HIGHLIGHTS OF THE ACT 
Establishment of the National Council for Digital Innovation and Entrepreneurship Notable among the key provisions in the Act is the establishment of the National Council for Digital Innovation and Entrepreneurship (the Council),3 which is comprised of the President and Vice-President of the Federal Republic of Nigeria serving respectively as Chairman and Vice-chairman of the Council, as well as other stakeholders. 4 Chief among the functions of the Council include:
a) the formulation of policies for the realisation of the objectives of the Act, and ensuring implementation of these policies;
b) the creation of a pathway for the harmonisation of laws which regulate startups; and
 c) the provision of support in form of grants to persons, research institutions and universities for the furtherance of technological development.5
The Act also onboards the National Information Technology Development Agency (NITDA), making it the Secretariat of the Council. The Secretariat’s roles have been designed to help operationalise the function of the Council.
Applicability of the Act and Startup Labelling 
By section 2 of the Act, the Act is applicable to companies incorporated under the Companies and Allied Matters Act that are granted the startup label6 . This is perhaps the hallmark of the Act given that only startups that have received a startup label will qualify for the incentives provided in the Act7 . Notably, the applicability of the Act seems to extend to startups set up as sole proprietorships and partnerships8 , however, only a ‘pre label’ status will be granted for a period of six months until the sole proprietor or partnership is registered as a company and can meet the conditions set in paragraph 6 below9 . The Act also applies to organisations whose activities affect the creation, support and incubation of labelled startups such as venture capitalists, accelerators, incubators and equity funds 10 .

= = = = = = =

Tasks for this exercise:
A - State whether each statement agrees with the highlights of the Act, answering yes or no and quoting the deciding words. (i) The President of Nigeria serves as Chairman of the Council. (ii) NITDA is made the Secretariat of the Council. (iii) Sole proprietorships receive a pre label status for twelve months.
B - Render this sentence from the highlights of the Act in Spanish: "The Act also onboards the National Information Technology Development Agency (NITDA), making it the Secretariat of the Council."
C - Please duplicate the part of the highlights of the Act starting at "Applicability of the Act and" and ending at "equity funds 10 .".
The listing is separate material, unrelated to the highlights of the Act.

Data extract:

= = = = = = =

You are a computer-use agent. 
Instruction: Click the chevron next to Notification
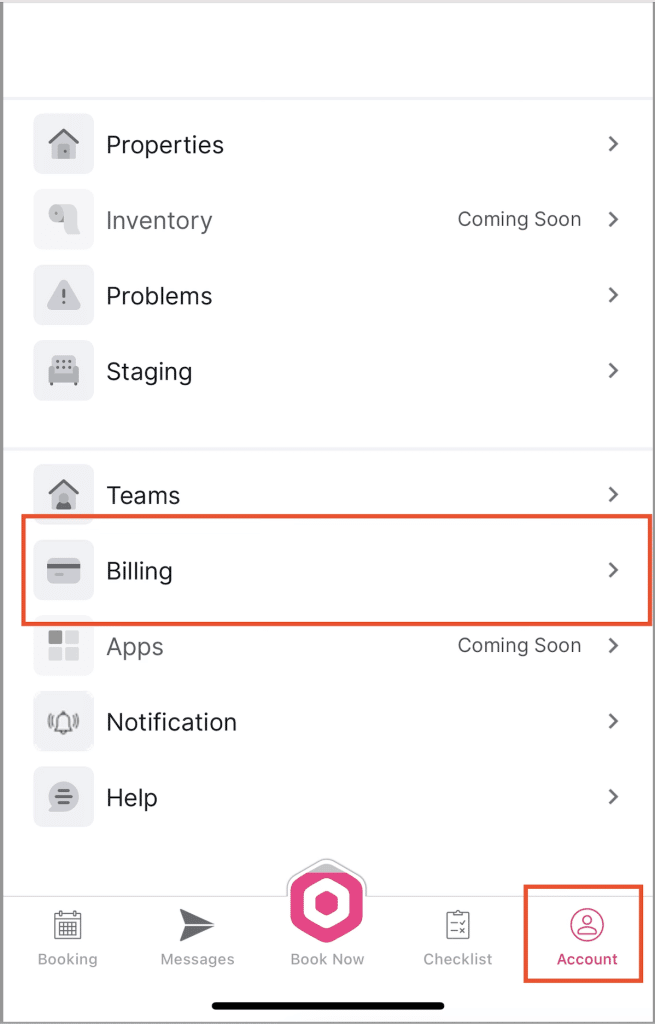point(613,721)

= = = = = = =

Expected responses:
A -
(i) Yes: "the President and Vice-President of the Federal Republic of Nigeria serving respectively as Chairman and Vice-chairman of the Council"
(ii) Yes: "making it the Secretariat of the Council"
(iii) No: "only a ‘pre label’ status will be granted for a period of six months"

B - La Ley también incorpora a la Agencia Nacional de Desarrollo de Tecnologías de la Información (NITDA), convirtiéndola en la Secretaría del Consejo.

C -
Applicability of the Act and Startup Labelling 
By section 2 of the Act, the Act is applicable to companies incorporated under the Companies and Allied Matters Act that are granted the startup label6 . This is perhaps the hallmark of the Act given that only startups that have received a startup label will qualify for the incentives provided in the Act7 . Notably, the applicability of the Act seems to extend to startups set up as sole proprietorships and partnerships8 , however, only a ‘pre label’ status will be granted for a period of six months until the sole proprietor or partnership is registered as a company and can meet the conditions set in paragraph 6 below9 . The Act also applies to organisations whose activities affect the creation, support and incubation of labelled startups such as venture capitalists, accelerators, incubators and equity funds 10 .